Format the lines from the line containing "Open the Disk Editor tool icon" through the end of the records as a Markdown table with the columns No. and Line, leaving out any blank lines.

[Entries on target coordinates]
[start]
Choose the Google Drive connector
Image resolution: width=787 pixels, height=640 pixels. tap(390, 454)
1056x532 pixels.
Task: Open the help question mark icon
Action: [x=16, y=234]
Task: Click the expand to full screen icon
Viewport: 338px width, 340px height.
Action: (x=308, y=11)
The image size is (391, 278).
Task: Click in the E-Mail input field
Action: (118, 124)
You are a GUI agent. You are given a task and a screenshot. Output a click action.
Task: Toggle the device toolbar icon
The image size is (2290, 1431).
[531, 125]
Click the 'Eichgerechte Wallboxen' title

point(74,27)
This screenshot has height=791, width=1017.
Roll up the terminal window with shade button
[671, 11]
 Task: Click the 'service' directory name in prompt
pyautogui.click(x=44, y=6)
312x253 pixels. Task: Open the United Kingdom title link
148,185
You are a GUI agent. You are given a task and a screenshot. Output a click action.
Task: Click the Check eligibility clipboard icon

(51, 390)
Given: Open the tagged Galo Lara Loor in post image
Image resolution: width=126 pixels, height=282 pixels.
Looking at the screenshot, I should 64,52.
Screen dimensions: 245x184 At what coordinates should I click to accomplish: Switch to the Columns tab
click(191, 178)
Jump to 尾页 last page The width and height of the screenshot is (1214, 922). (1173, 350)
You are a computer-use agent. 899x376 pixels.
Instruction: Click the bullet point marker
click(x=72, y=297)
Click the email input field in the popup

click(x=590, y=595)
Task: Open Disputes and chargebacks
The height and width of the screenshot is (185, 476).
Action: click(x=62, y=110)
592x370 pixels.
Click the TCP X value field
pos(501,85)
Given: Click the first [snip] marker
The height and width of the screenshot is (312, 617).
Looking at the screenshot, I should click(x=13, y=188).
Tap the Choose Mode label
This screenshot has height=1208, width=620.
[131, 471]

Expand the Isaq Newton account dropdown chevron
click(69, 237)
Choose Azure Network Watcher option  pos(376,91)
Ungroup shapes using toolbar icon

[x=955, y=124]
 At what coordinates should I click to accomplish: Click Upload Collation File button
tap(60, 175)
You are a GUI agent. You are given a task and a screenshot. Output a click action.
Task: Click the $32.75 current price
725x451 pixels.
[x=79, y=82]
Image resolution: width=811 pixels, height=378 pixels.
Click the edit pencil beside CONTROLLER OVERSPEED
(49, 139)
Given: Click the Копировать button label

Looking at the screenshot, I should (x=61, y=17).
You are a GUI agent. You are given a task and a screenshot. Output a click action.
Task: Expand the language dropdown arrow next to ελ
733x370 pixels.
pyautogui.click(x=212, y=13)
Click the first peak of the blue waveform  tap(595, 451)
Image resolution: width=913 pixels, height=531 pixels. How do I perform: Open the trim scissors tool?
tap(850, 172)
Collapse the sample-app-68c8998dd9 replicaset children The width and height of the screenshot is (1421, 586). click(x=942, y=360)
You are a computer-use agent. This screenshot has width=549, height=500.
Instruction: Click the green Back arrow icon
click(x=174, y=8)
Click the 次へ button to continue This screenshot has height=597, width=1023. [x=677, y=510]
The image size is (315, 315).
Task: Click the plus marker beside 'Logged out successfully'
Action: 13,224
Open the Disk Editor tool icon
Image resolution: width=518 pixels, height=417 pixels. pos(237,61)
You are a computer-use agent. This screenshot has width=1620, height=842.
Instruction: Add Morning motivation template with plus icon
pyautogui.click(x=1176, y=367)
[end]
Reply to the exercise:
| No. | Line |
|---|---|
| 1 | Open the Disk Editor tool icon |
| 2 | Image resolution: width=518 pixels, height=417 pixels. pos(237,61) |
| 3 | You are a computer-use agent. This screenshot has width=1620, height=842. |
| 4 | Instruction: Add Morning motivation template with plus icon |
| 5 | pyautogui.click(x=1176, y=367) |